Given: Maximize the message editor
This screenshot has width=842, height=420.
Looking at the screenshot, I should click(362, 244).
-*-
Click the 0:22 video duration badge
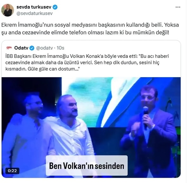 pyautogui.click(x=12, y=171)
-*-
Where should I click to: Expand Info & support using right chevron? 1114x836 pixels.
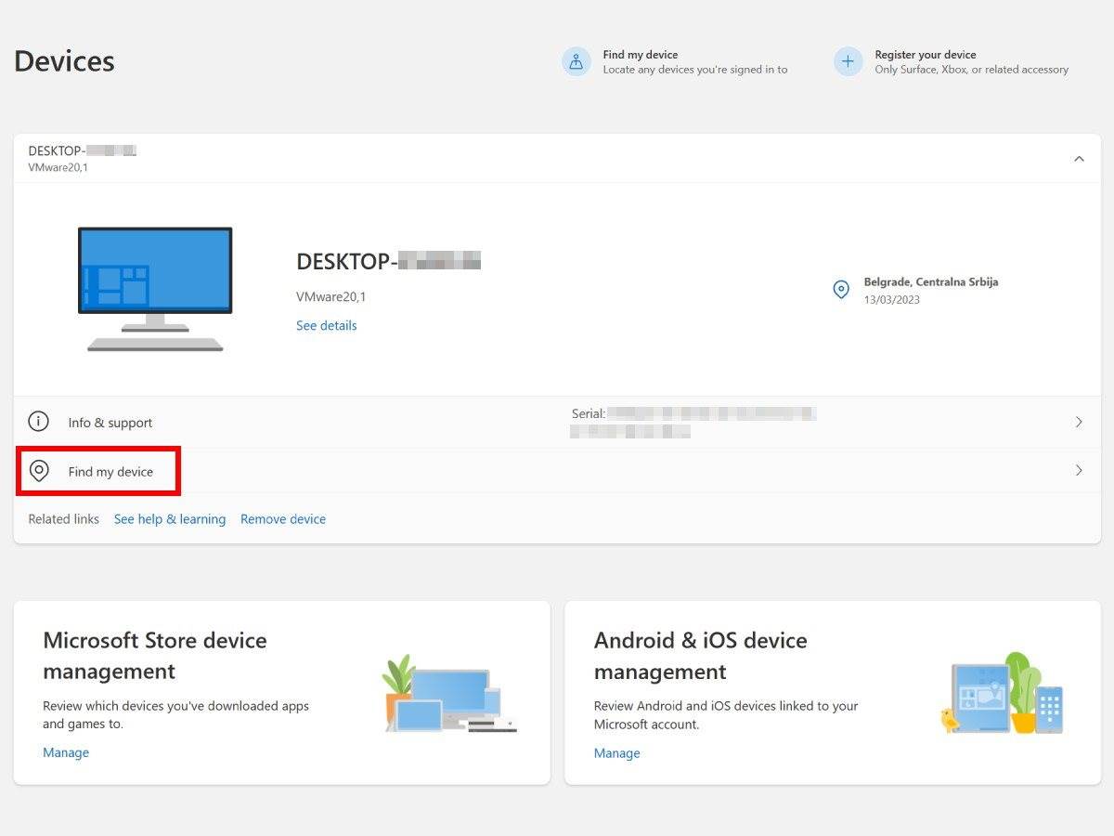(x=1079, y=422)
-*-
Exercise directions
Locate each line in the entries above that contains the word "should", and copy those lines out in full.

Exercise output
Looking at the screenshot, I should click(362, 244).
Where should I click to: Expand Info & support using right chevron? 1114x836 pixels.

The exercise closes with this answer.